== Segment start ==
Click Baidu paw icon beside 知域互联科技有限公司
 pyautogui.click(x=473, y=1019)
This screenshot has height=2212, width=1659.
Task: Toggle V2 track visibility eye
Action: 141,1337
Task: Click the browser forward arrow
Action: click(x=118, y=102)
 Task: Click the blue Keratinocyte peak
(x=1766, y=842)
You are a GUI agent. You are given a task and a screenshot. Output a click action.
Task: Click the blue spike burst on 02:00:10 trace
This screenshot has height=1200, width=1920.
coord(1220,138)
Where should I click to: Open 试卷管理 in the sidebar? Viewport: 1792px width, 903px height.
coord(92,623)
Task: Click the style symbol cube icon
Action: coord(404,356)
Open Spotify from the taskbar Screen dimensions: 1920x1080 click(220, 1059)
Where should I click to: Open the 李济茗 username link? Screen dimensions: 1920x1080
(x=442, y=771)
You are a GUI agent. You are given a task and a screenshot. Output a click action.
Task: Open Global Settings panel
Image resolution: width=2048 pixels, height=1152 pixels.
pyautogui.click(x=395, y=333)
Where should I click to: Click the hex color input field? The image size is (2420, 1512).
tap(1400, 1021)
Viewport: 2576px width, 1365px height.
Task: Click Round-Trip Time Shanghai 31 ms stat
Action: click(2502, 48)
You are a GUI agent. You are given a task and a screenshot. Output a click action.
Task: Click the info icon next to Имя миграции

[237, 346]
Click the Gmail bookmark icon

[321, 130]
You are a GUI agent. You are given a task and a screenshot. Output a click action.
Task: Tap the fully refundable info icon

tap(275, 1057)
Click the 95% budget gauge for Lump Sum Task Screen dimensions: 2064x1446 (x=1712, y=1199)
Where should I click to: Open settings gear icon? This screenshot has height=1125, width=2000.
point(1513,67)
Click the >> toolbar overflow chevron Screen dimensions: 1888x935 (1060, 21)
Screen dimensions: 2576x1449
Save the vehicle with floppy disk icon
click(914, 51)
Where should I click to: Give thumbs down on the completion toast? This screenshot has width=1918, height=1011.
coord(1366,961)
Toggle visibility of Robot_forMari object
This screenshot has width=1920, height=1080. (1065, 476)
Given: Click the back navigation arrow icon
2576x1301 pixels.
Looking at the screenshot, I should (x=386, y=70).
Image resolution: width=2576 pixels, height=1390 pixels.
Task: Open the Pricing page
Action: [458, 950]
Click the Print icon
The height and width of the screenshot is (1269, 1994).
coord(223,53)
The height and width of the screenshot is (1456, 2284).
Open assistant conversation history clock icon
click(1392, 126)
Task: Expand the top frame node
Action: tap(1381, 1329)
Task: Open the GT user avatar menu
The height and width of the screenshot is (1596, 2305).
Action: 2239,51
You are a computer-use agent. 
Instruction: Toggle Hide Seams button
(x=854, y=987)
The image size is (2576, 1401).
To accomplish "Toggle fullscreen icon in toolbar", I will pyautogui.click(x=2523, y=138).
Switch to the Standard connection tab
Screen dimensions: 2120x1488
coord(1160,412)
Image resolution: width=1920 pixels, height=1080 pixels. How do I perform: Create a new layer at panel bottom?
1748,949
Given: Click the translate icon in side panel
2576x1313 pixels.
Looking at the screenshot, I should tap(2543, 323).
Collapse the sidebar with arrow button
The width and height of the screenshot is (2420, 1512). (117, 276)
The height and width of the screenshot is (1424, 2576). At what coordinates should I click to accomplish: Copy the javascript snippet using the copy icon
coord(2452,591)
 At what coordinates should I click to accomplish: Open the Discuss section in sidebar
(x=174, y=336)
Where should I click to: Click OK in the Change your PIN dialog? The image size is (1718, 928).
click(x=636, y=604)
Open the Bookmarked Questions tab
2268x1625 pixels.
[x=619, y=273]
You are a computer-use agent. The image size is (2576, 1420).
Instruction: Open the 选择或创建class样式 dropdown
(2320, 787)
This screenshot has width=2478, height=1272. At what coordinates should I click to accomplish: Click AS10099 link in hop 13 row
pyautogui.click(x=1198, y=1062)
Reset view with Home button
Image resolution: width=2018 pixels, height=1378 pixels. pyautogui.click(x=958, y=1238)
== Segment end ==
◆ YOUR INSTRUCTIONS
Would you return the entries exactly as they stand?

◆ TASK OUTPUT
Click Baidu paw icon beside 知域互联科技有限公司
 pyautogui.click(x=473, y=1019)
This screenshot has height=2212, width=1659.
Task: Toggle V2 track visibility eye
Action: 141,1337
Task: Click the browser forward arrow
Action: click(x=118, y=102)
 Task: Click the blue Keratinocyte peak
(x=1766, y=842)
You are a GUI agent. You are given a task and a screenshot. Output a click action.
Task: Click the blue spike burst on 02:00:10 trace
This screenshot has height=1200, width=1920.
coord(1220,138)
Where should I click to: Open 试卷管理 in the sidebar? Viewport: 1792px width, 903px height.
coord(92,623)
Task: Click the style symbol cube icon
Action: coord(404,356)
Open Spotify from the taskbar Screen dimensions: 1920x1080 click(220, 1059)
Where should I click to: Open the 李济茗 username link? Screen dimensions: 1920x1080
(x=442, y=771)
You are a GUI agent. You are given a task and a screenshot. Output a click action.
Task: Open Global Settings panel
Image resolution: width=2048 pixels, height=1152 pixels.
pyautogui.click(x=395, y=333)
Where should I click to: Click the hex color input field? The image size is (2420, 1512).
tap(1400, 1021)
Viewport: 2576px width, 1365px height.
Task: Click Round-Trip Time Shanghai 31 ms stat
Action: click(2502, 48)
You are a GUI agent. You are given a task and a screenshot. Output a click action.
Task: Click the info icon next to Имя миграции

[237, 346]
Click the Gmail bookmark icon

[321, 130]
You are a GUI agent. You are given a task and a screenshot. Output a click action.
Task: Tap the fully refundable info icon

tap(275, 1057)
Click the 95% budget gauge for Lump Sum Task Screen dimensions: 2064x1446 (x=1712, y=1199)
Where should I click to: Open settings gear icon? This screenshot has height=1125, width=2000.
point(1513,67)
Click the >> toolbar overflow chevron Screen dimensions: 1888x935 (1060, 21)
Screen dimensions: 2576x1449
Save the vehicle with floppy disk icon
click(914, 51)
Where should I click to: Give thumbs down on the completion toast? This screenshot has width=1918, height=1011.
coord(1366,961)
Toggle visibility of Robot_forMari object
This screenshot has width=1920, height=1080. (1065, 476)
Given: Click the back navigation arrow icon
2576x1301 pixels.
Looking at the screenshot, I should (x=386, y=70).
Image resolution: width=2576 pixels, height=1390 pixels.
Task: Open the Pricing page
Action: [458, 950]
Click the Print icon
The height and width of the screenshot is (1269, 1994).
coord(223,53)
The height and width of the screenshot is (1456, 2284).
Open assistant conversation history clock icon
click(1392, 126)
Task: Expand the top frame node
Action: tap(1381, 1329)
Task: Open the GT user avatar menu
The height and width of the screenshot is (1596, 2305).
Action: 2239,51
You are a computer-use agent. 
Instruction: Toggle Hide Seams button
(x=854, y=987)
The image size is (2576, 1401).
To accomplish "Toggle fullscreen icon in toolbar", I will pyautogui.click(x=2523, y=138).
Switch to the Standard connection tab
Screen dimensions: 2120x1488
coord(1160,412)
Image resolution: width=1920 pixels, height=1080 pixels. How do I perform: Create a new layer at panel bottom?
1748,949
Given: Click the translate icon in side panel
2576x1313 pixels.
Looking at the screenshot, I should tap(2543, 323).
Collapse the sidebar with arrow button
The width and height of the screenshot is (2420, 1512). (117, 276)
The height and width of the screenshot is (1424, 2576). At what coordinates should I click to accomplish: Copy the javascript snippet using the copy icon
coord(2452,591)
 At what coordinates should I click to accomplish: Open the Discuss section in sidebar
(x=174, y=336)
Where should I click to: Click OK in the Change your PIN dialog? The image size is (1718, 928).
click(x=636, y=604)
Open the Bookmarked Questions tab
2268x1625 pixels.
[x=619, y=273]
You are a computer-use agent. The image size is (2576, 1420).
Instruction: Open the 选择或创建class样式 dropdown
(2320, 787)
This screenshot has width=2478, height=1272. At what coordinates should I click to accomplish: Click AS10099 link in hop 13 row
pyautogui.click(x=1198, y=1062)
Reset view with Home button
Image resolution: width=2018 pixels, height=1378 pixels. pyautogui.click(x=958, y=1238)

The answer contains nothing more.